Os moradores do Jardim Espanha, na zona leste de Londrina, foram surpreendidos na manhã de domingo. Em um terreno baldio entre uma creche e o Centro de Reintegração Social de Londrina (Creslon), na rua Santa Clara, um homem foi encontrado desacordado pelos moradores. A Polícia Militar foi acionada e constatou que ele já estava sem vida. Próximo ao corpo, diversas pedras e pedaços de madeira, inclusive com manchas de sangue, que podem ter causado a morte do homem. Ele não havia sido identificado até final da tarde de domingo.

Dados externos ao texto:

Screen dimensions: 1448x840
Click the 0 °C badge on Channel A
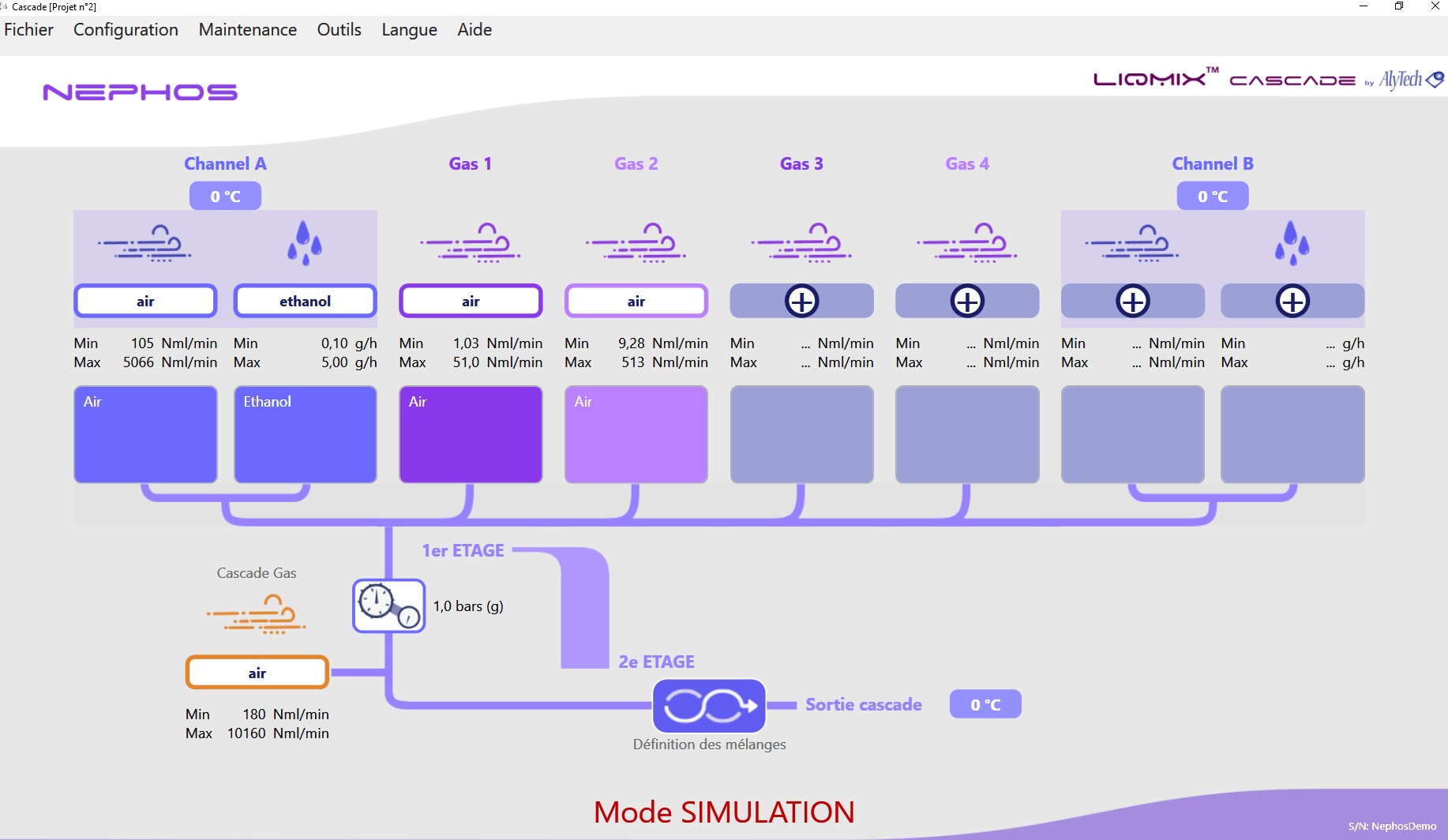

A dona de casa Neide Fernandes acredita que a vítima foi arrastada até o terreno pelos assassinos. "Havia um rastro na terra, de mais ou menos 10 metros, até o corpo dele. Mas não posso falar se ele morreu aqui ou foi morto em outro lugar", relatou ela, dizendo que não ouviu gritos durante a madrugada e o início da manhã. "Ninguém viu, nem ouviu nada por aqui. Provavelmente por causa do frio, a rua estava bem deserta no momento. Os vizinhos só perceberam que havia uma pessoa caída por volta das 10 horas deste domingo", contou a moradora.
No muro localizado ao fundo do Creslon, unidade do Departamento de Execução Penal do Paraná, onde condenados cumprem pena em regime semiaberto, há uma câmera de segurança. O equipamento pode ter registrado as imagens do crime e dos suspeitos.

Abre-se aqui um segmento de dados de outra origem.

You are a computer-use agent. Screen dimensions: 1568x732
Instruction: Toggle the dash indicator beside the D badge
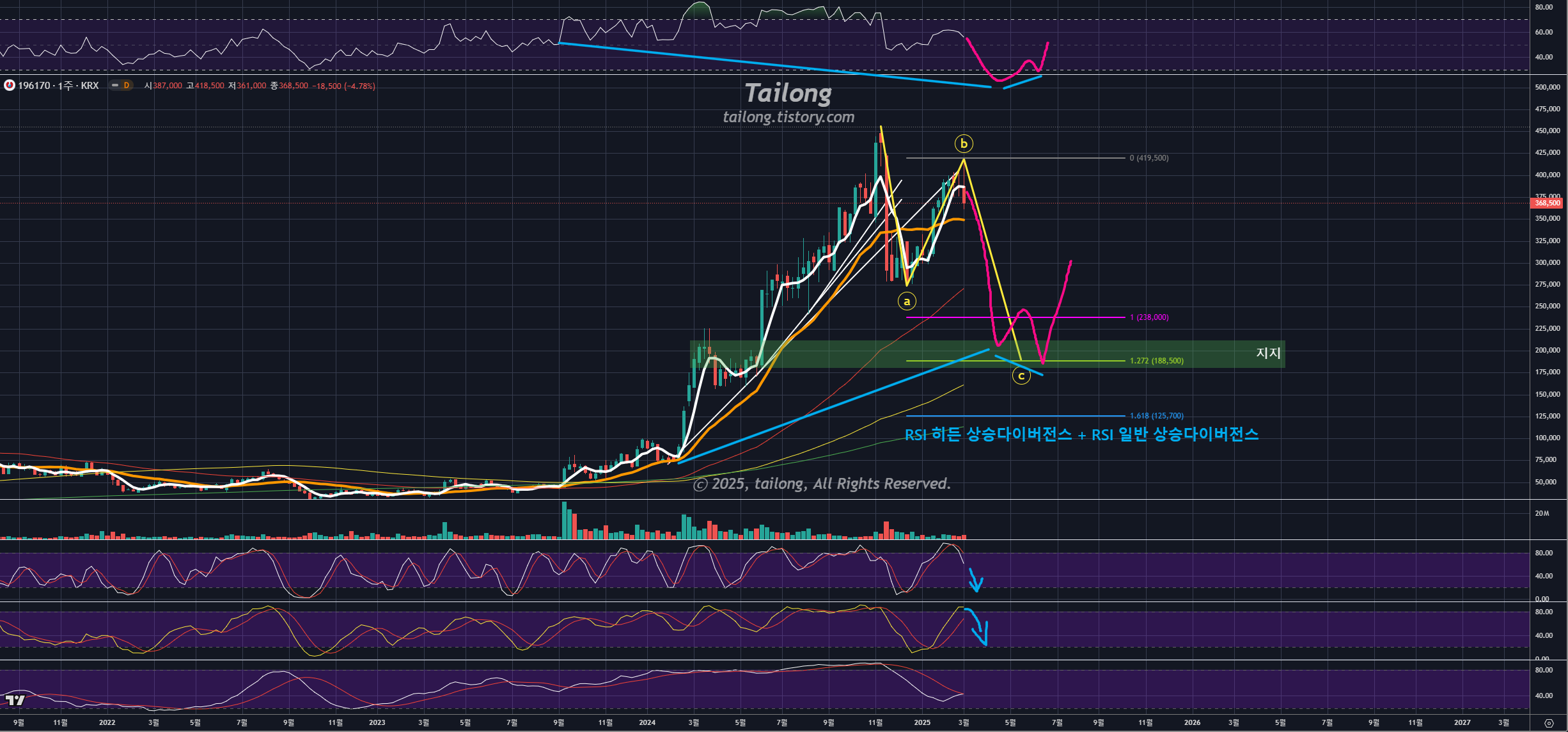point(115,85)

Os moradores comentaram que o terreno onde o corpo foi encontrado é utilizado por usuários de drogas. O ajudante de caminhoneiro Fábio dos Santos, que mora nas proximidades, revelou que a vítima frequentava o local. "Ele sempre passava por aqui atrás de drogas. Não o conheço, nem sei o seu nome, mas já vi ele também pedindo dinheiro no sinaleiro da rodoviária (na Avenida Dez de Dezembro). Esse rapaz costumava ainda dormir em um posto de gasolina abandonado, ao lado da rodoviária", acrescentou Santos.

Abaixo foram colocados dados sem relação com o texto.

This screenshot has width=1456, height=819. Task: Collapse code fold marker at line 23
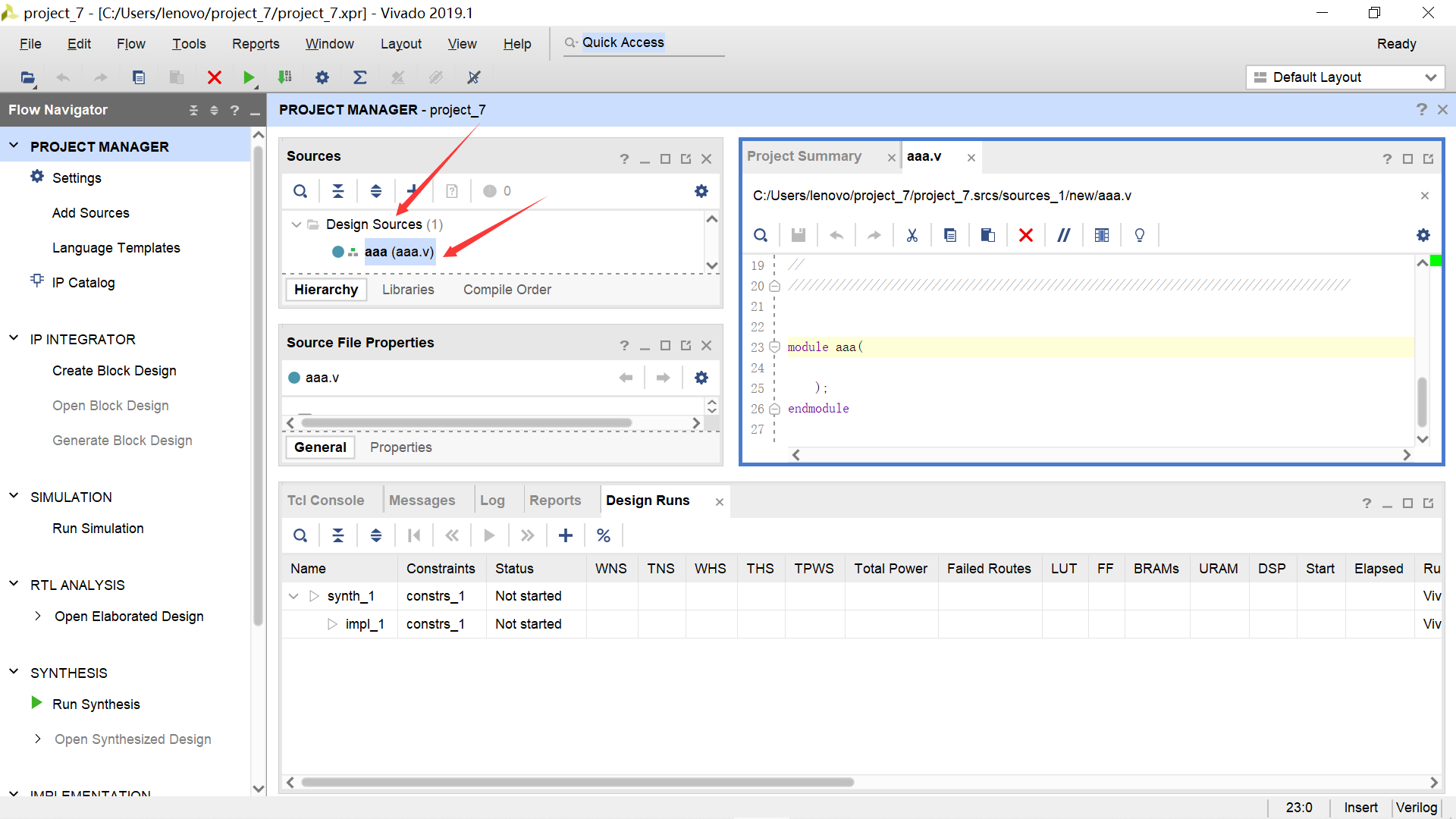pos(774,347)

Tatuagem pode ajudar na identificação
O corpo foi encaminhado ao Instituto Médico Legal de Londrina (IML). Um funcionário explicou que a vítima possuía ferimentos na região da cabeça, causados por objetos "contundentes", como tijolos, barras de aço, grandes pedras ou pedaços de madeira. O corpo tinha aproximadamente 1,80m de altura, pele clara e idade entre 30 e 40 anos. A vítima não portava documentos. O único sinal de identificação seria uma tatuagem na região do tórax, com o nome Marilene.
Até o fim da tarde de domingo, a reportagem não obteve informações sobre a prisão ou a identificação de suspeitos. O assassinato deve ser investigado pela Delegacia de Homicídios de Londrina. (P.M.)